O Balde Cheio é uma metodologia de transferência de tecnologia que tem como foco principal a capacitação continuada de técnicos da extensão rural e pecuaristas em produção intensiva de leite. Neste processo, a propriedade rural é a sala de aula. “O técnico é treinado dentro do ambiente do produtor, respeitando sua realidade, as dificuldades e a sua capacidade de investimento”, conta André Novo, chefe de transferência de tecnologia da Embrapa Pecuária Sudeste e coordenador do programa Balde Cheio. Ele acrescenta que, como metodologia de capacitação, o Balde Cheio pode ser aplicado a qualquer conceito, ensinamento ou troca de experiência em qualquer atividade. “Não é uma metodologia exclusiva à atividade leiteira”, afirma Novo


Os conceitos desta metodologia já foram adaptados para gado de corte (programa Bifequali TT), sistemas integrados de produção (capacitação continuada de integração lavoura-pecuária-floresta na Embrapa Pecuária Sudeste), também para produção de cabras, búfalas e abelhas. Fora da Embrapa, de acordo com André Novo, o Serviço Nacional de Aprendizagem Rural – Senar, do Rio de Janeiro, implantou o projeto Bule Cheio, com a cultura do café na região serrana do estado.

Para o coordenador do Balde Cheio, Juan é um empresário de visão. “Ele diz que aplica a metodologia não só na atividade leiteira, mas na cafeicultura e também no hotel de que é um dos proprietários. Ele usa o conceito de organização, de combinados, de fazer as coisas de forma paulatina, ou seja, conceitos embutidos na metodologia que a gente trabalha no Balde Cheio”, ressalta.

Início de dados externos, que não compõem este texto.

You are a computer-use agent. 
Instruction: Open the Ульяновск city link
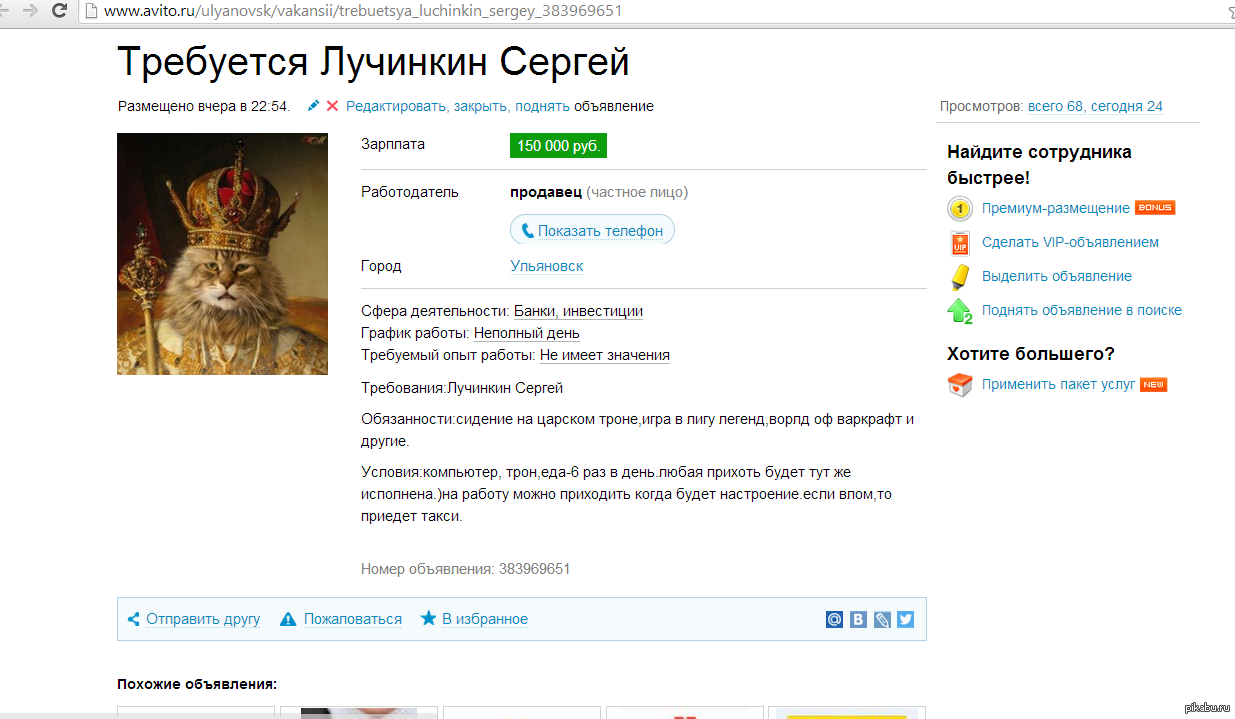click(x=546, y=266)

Juan conta que quando começou no programa Balde Cheio, em 2014, foram muito trabalhadas as questões de como cuidar do solo, fazer as anotações necessárias e de pensar a cadeia de produção como um todo: qual animal serve pra determinado sistema, tipo de adubação para a pastagem, a organização dos piquetes, não ter barro nos carreadores, ordenha bem feita, entre outros. “Tudo foi pensado para ter a produção mais eficiente de leite e com qualidade”, conta Juan. 

Ele lembra que, quando começou na cafeicultura, em 2017, por ter essa experiência de organização do Balde Cheio, aplicou muito os conhecimentos. Os clones de café que ele escolheu, por exemplo, optou por aqueles de menor porte. “Isso porque, comparando com a produção de leite, as vacas que são muito grandes, pro nosso sistema, dão problema de casco por serem muito pesadas, pode dar problema de úbere, por hectare acaba tendo menor produção do que vacas medianas, a temperatura do corpo delas é maior, então elas sofrem mais com o calor. Aí, no café, a gente escolheu plantas medianas em termos de porte”, explica.

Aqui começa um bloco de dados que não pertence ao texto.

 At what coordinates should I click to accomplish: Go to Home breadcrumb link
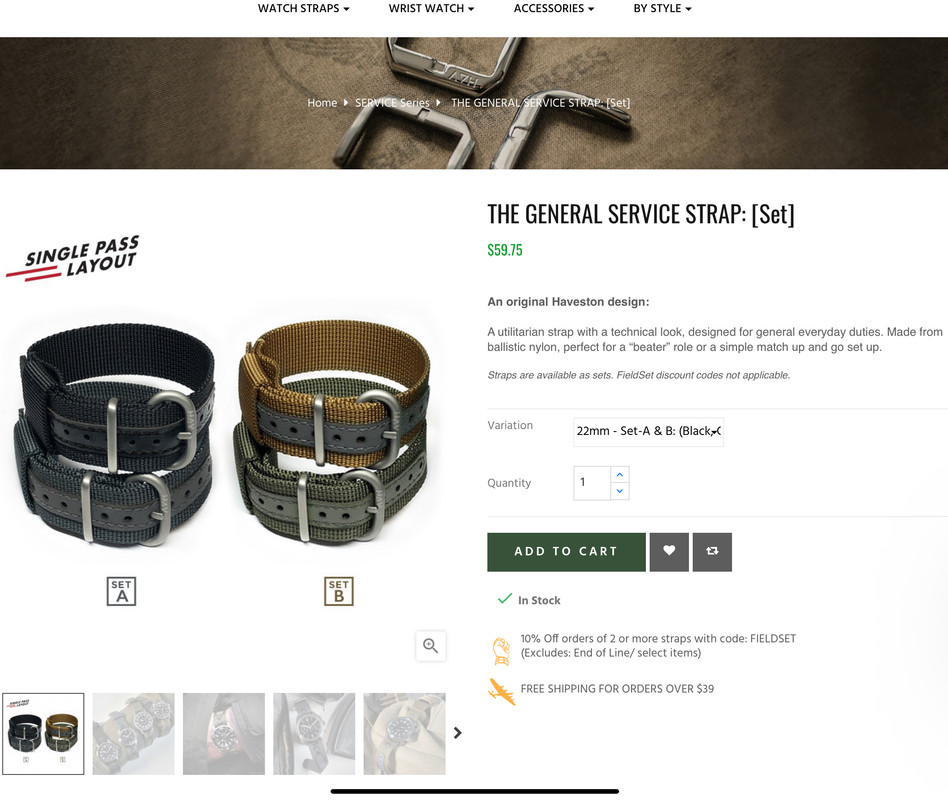322,103
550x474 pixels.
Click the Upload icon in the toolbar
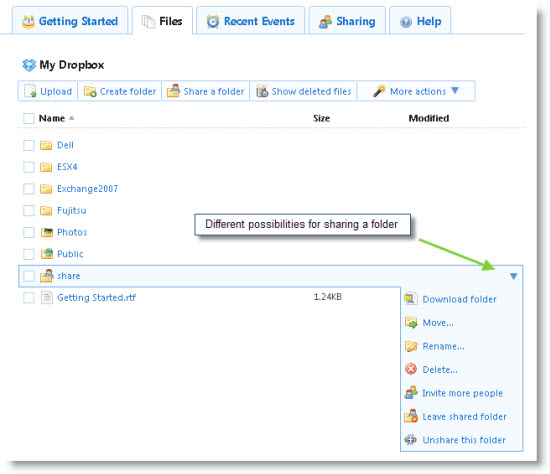tap(30, 91)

Na organização da lavoura, Juan escolheu plantar o café com espaçamento de 3,20m X 0,90m, além de facilitar a colheita semimecanizada, confere mais espaço para as plantas. “É a mesma lógica que usamos para as vacas no pasto, o espaçamento por hectare pelo número de animais. São regras que, pra mim, se aplicam às duas coisas. Fizemos isso e fomos tendo acerto”, diz Juan. Além disso, a organização dos setores do café também levou em conta o sistema de irrigação utilizado e bem dimensionado. “Pra ter ideia, somos o segundo produtor do estado a fazer curva de retenção no solo, para saber quanto nosso solo suporta de água. Tudo isso foi por conta do Balde Cheio, que estuda também a questão da irrigação: quantos milímetros de água tem que jogar por dia na pastagem, e no café? Tudo isso foi pensado na hora de fazer a irrigação”, comenta. 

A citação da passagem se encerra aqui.